▶ **Task**: Rewrite every line of the stored entries as a JSON list of strings, one string per line. Skip blank lines.

start Provided information

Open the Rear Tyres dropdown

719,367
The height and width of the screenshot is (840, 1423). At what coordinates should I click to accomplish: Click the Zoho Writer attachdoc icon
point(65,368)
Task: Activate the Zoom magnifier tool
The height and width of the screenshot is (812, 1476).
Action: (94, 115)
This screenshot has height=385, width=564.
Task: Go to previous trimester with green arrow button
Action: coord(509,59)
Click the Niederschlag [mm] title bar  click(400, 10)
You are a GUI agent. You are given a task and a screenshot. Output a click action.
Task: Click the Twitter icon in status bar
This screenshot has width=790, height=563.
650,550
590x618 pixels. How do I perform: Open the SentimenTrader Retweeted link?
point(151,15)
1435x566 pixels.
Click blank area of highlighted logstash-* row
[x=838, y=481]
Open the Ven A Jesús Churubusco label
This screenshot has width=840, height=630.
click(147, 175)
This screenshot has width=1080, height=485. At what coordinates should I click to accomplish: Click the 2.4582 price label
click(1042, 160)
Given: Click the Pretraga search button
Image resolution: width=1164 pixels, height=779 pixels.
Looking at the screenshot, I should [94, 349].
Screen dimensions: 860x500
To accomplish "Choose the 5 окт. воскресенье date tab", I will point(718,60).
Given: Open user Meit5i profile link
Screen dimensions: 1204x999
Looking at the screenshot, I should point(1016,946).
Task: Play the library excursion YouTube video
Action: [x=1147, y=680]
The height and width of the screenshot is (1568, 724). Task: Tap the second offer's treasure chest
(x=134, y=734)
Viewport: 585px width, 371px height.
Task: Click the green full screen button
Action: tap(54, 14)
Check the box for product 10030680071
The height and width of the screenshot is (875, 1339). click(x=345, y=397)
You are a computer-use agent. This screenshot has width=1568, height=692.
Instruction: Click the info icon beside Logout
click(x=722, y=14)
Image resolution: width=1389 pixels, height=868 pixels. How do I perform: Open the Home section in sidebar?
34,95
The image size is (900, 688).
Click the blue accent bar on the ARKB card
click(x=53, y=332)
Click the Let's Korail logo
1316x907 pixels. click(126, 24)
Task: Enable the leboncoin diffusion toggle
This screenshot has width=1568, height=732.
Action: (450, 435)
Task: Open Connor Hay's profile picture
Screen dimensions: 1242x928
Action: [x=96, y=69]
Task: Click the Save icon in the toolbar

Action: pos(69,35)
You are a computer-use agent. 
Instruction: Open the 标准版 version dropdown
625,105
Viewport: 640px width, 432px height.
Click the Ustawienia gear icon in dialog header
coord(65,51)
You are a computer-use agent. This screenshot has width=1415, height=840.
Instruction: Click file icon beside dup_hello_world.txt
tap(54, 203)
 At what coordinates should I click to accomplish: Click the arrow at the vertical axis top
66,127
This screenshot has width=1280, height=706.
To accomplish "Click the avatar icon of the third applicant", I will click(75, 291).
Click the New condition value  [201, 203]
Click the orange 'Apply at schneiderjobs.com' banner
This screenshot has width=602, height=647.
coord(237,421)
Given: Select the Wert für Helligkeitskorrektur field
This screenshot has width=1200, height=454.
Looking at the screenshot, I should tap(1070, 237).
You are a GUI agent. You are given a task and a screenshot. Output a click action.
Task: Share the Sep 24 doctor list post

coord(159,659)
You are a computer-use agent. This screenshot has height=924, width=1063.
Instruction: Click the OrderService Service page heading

end Provided information

▶ **Written solution**:
[
  "Open the Rear Tyres dropdown",
  "719,367",
  "The height and width of the screenshot is (840, 1423). At what coordinates should I click to accomplish: Click the Zoho Writer attachdoc icon",
  "point(65,368)",
  "Task: Activate the Zoom magnifier tool",
  "The height and width of the screenshot is (812, 1476).",
  "Action: (94, 115)",
  "This screenshot has height=385, width=564.",
  "Task: Go to previous trimester with green arrow button",
  "Action: coord(509,59)",
  "Click the Niederschlag [mm] title bar  click(400, 10)",
  "You are a GUI agent. You are given a task and a screenshot. Output a click action.",
  "Task: Click the Twitter icon in status bar",
  "This screenshot has width=790, height=563.",
  "650,550",
  "590x618 pixels. How do I perform: Open the SentimenTrader Retweeted link?",
  "point(151,15)",
  "1435x566 pixels.",
  "Click blank area of highlighted logstash-* row",
  "[x=838, y=481]",
  "Open the Ven A Jesús Churubusco label",
  "This screenshot has width=840, height=630.",
  "click(147, 175)",
  "This screenshot has width=1080, height=485. At what coordinates should I click to accomplish: Click the 2.4582 price label",
  "click(1042, 160)",
  "Given: Click the Pretraga search button",
  "Image resolution: width=1164 pixels, height=779 pixels.",
  "Looking at the screenshot, I should [94, 349].",
  "Screen dimensions: 860x500",
  "To accomplish \"Choose the 5 окт. воскресенье date tab\", I will point(718,60).",
  "Given: Open user Meit5i profile link",
  "Screen dimensions: 1204x999",
  "Looking at the screenshot, I should point(1016,946).",
  "Task: Play the library excursion YouTube video",
  "Action: [x=1147, y=680]",
  "The height and width of the screenshot is (1568, 724). Task: Tap the second offer's treasure chest",
  "(x=134, y=734)",
  "Viewport: 585px width, 371px height.",
  "Task: Click the green full screen button",
  "Action: tap(54, 14)",
  "Check the box for product 10030680071",
  "The height and width of the screenshot is (875, 1339). click(x=345, y=397)",
  "You are a computer-use agent. This screenshot has width=1568, height=692.",
  "Instruction: Click the info icon beside Logout",
  "click(x=722, y=14)",
  "Image resolution: width=1389 pixels, height=868 pixels. How do I perform: Open the Home section in sidebar?",
  "34,95",
  "The image size is (900, 688).",
  "Click the blue accent bar on the ARKB card",
  "click(x=53, y=332)",
  "Click the Let's Korail logo",
  "1316x907 pixels. click(126, 24)",
  "Task: Enable the leboncoin diffusion toggle",
  "This screenshot has width=1568, height=732.",
  "Action: (450, 435)",
  "Task: Open Connor Hay's profile picture",
  "Screen dimensions: 1242x928",
  "Action: [x=96, y=69]",
  "Task: Click the Save icon in the toolbar",
  "Action: pos(69,35)",
  "You are a computer-use agent. ",
  "Instruction: Open the 标准版 version dropdown",
  "625,105",
  "Viewport: 640px width, 432px height.",
  "Click the Ustawienia gear icon in dialog header",
  "coord(65,51)",
  "You are a computer-use agent. This screenshot has width=1415, height=840.",
  "Instruction: Click file icon beside dup_hello_world.txt",
  "tap(54, 203)",
  " At what coordinates should I click to accomplish: Click the arrow at the vertical axis top",
  "66,127",
  "This screenshot has width=1280, height=706.",
  "To accomplish \"Click the avatar icon of the third applicant\", I will click(75, 291).",
  "Click the New condition value  [201, 203]",
  "Click the orange 'Apply at schneiderjobs.com' banner",
  "This screenshot has width=602, height=647.",
  "coord(237,421)",
  "Given: Select the Wert für Helligkeitskorrektur field",
  "This screenshot has width=1200, height=454.",
  "Looking at the screenshot, I should tap(1070, 237).",
  "You are a GUI agent. You are given a task and a screenshot. Output a click action.",
  "Task: Share the Sep 24 doctor list post",
  "coord(159,659)",
  "You are a computer-use agent. This screenshot has height=924, width=1063.",
  "Instruction: Click the OrderService Service page heading"
]